5.That the father be at liberty to contact the children’s school and the mother do authorise the school to provide to the father copies of all school reports, newsletters and the like and the father be at liberty to attend all school functions to which parents are normally entitled to attend PROVIDED THAT the father attend at a separate time than the mother.

6.That all handovers that cannot take place at school occur inside the [H] Police Station with the mother to be at liberty to have her partner Mr [D] to attend or such other representative.

7.That the party delivering the children remain inside the Police Station for at least five (5) minutes after the party or their agent departs with the children at such handovers.

8.That each party be restrained and an injunction be granted restraining either of them from physically disciplining the children.

9.That the mother be restrained and an injunction be granted restraining her from permitting the said children to spend time with the maternal grandfather unless supervised by her.

10.That both parties shall refer any major long term issues where agreement cannot be reached to legal aid conferencing to be arranged by the child representative.

11.That all previous Orders be discharged.

12.That the mother shall continue to participate in counselling and shall in particular follow all such reasonable directions and recommendation with respect to the mother’s mental health as proposed by the mother’s treating psychiatrist.

13.That all interim proceedings are dismissed.

AND UPON THE FATHER’S ORAL APPLICATION IT IS ORDERED UNTIL FURTHER ORDER:

14.That the mother be restrained from changing the children’s enrolment from [E] Primary School without the consent of the father or by Order of this Court.”

  1. The mother resides with her partner Mr D.  In March 2008 the mother was six months pregnant.  She also had an 18 month old child with her partner.

  2. The father does not now seek an order changing the children’s school back to E Primary School.  He expressed concerns about the number of changes of school the children have undergone. 

The Law

  1. Division 13A “Consequences of failure to comply with orders and other obligations that affect children” forms part of Part VII relating to children.  Sections 70NAA to 70NFJ are the sections which deal with contraventions.

  2. Section 70NAC sets out the meaning of contravened an order:

    “A person is taken for the purposes of this Division to have contravened an order under this Act affecting children if, and only if:

    (a)       where the person is bound by the order--he or she has:

    (i)       intentionally failed to comply with the order; or

    (ii)      made no reasonable attempt to comply with the order”

  3. Section 70NAE sets out the meaning of reasonable excuse for contravening an order.
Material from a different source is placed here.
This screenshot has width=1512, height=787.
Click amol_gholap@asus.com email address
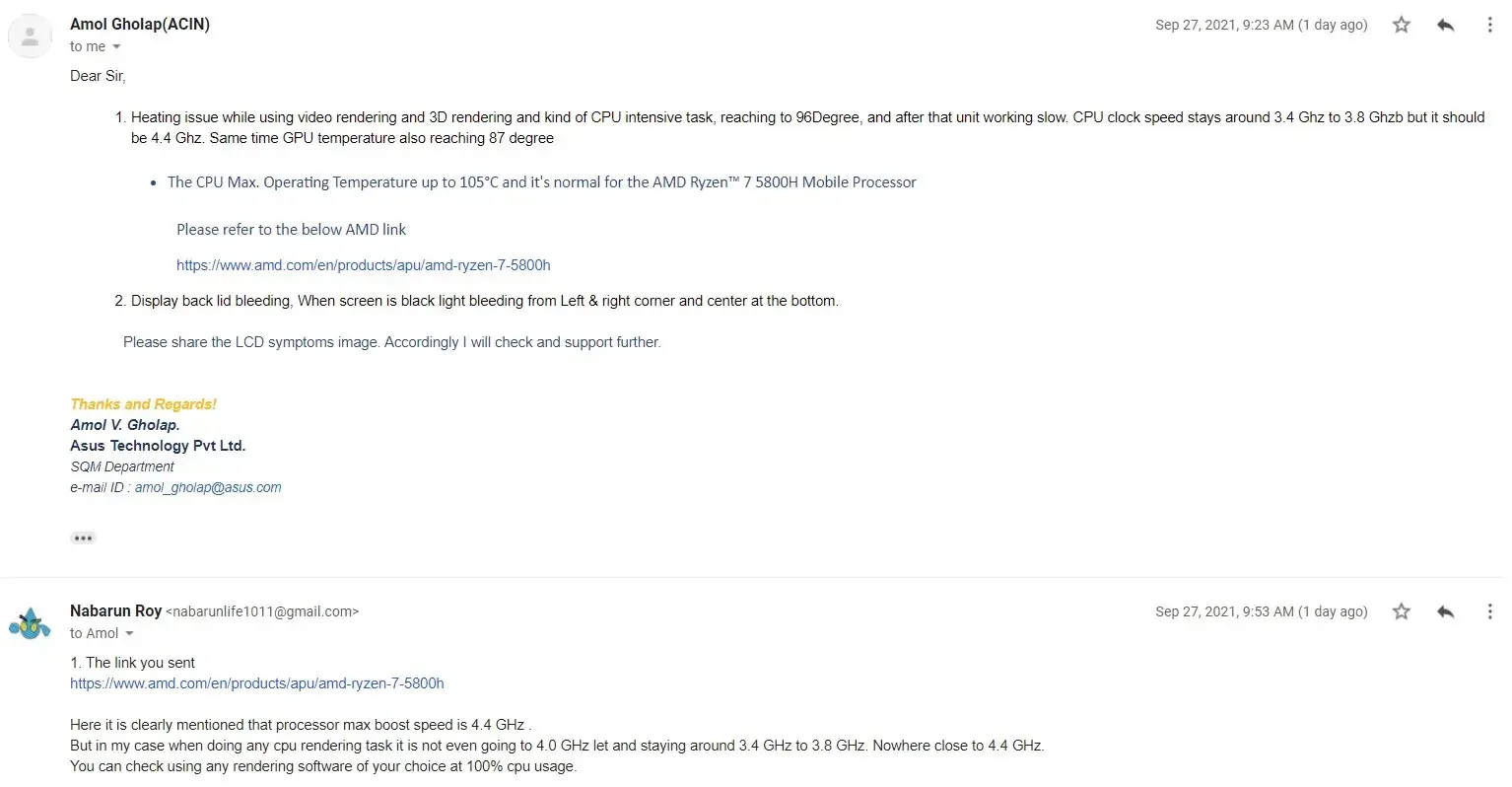pos(208,487)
The relevant provisions are:

“(1)The circumstances in which a person may be taken to have had, for the purposes of this Division, a reasonable excuse for contravening an order under this Act affecting children include, but are not limited to, the circumstances set out in subsections (2), (4), (5), (6) and (7)

(7)A person (the respondent ) is taken to have had a reasonable excuse for contravening a parenting order to which section 65P applies by acting contrary to section 65P if:

(a)the respondent believed on reasonable grounds that the action constituting the contravention was necessary to protect the health or safety of a person (including the respondent or the child); and

(b)the period during which, because of that action, a person in whose favour the order was made was hindered in or prevented from discharging responsibilities under the order was not for longer than was necessary to protect the health or safety of the person referred to in paragraph (a)”
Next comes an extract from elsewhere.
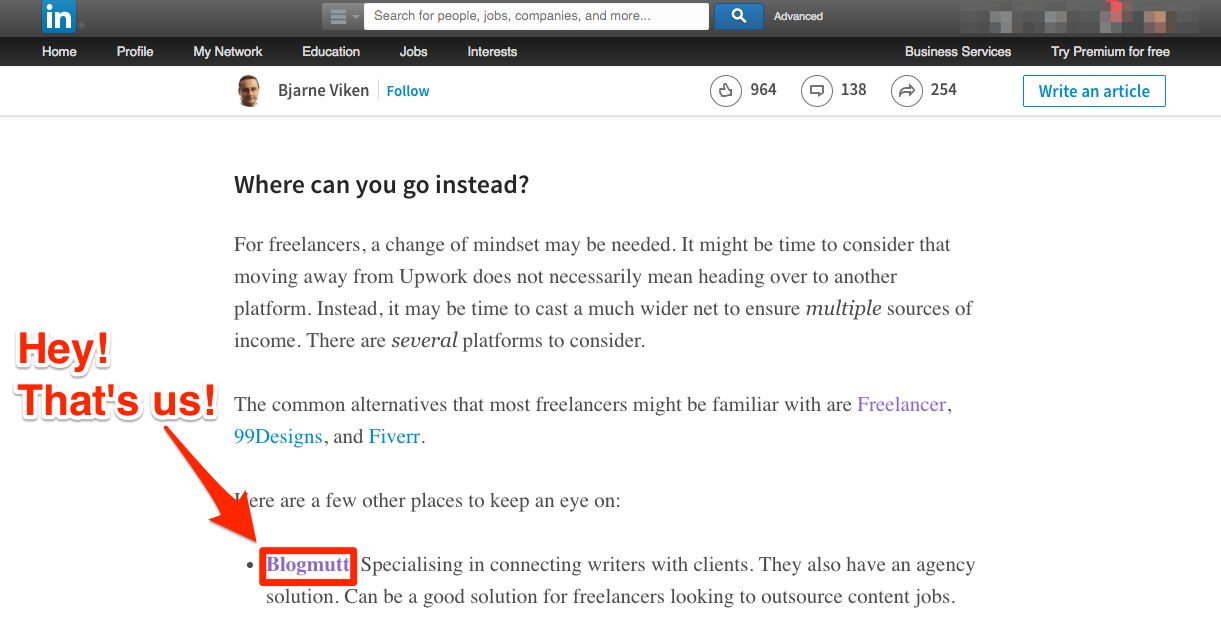Click Try Premium for free
This screenshot has width=1221, height=634.
[x=1110, y=52]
  1. Section 70NAF states:

    “(1)Subject to subsection (3), the standard of proof to be applied in determining matters in proceedings under this Division is proof on the balance of probabilities.

    (2)Without limiting subsection (1), that subsection applies to the determination of whether a person who contravened an order under this Act affecting children had a reasonable excuse for the contravention.

    (3)      The Court may only make an order under:

    (a)      paragraph 70NFB(2)(a), (d) or (e); or

    (b)      paragraph 70NFF(3)(a);

    if the Court is satisfied beyond reasonable doubt that the grounds for making the order exist.”

  2. There is considerable difficulty with this section and its interpretation. 

  3. Sub-section 70NFB (2)(a) relates to a community services order. Sub-section (2)(d) relates to a fine. Sub-section (2)(e) relates to a sentence of imprisonment.

  4. Section 70NFF (3)(a) relates to procedure for enforcing community service orders or bonds providing power to impose a fine.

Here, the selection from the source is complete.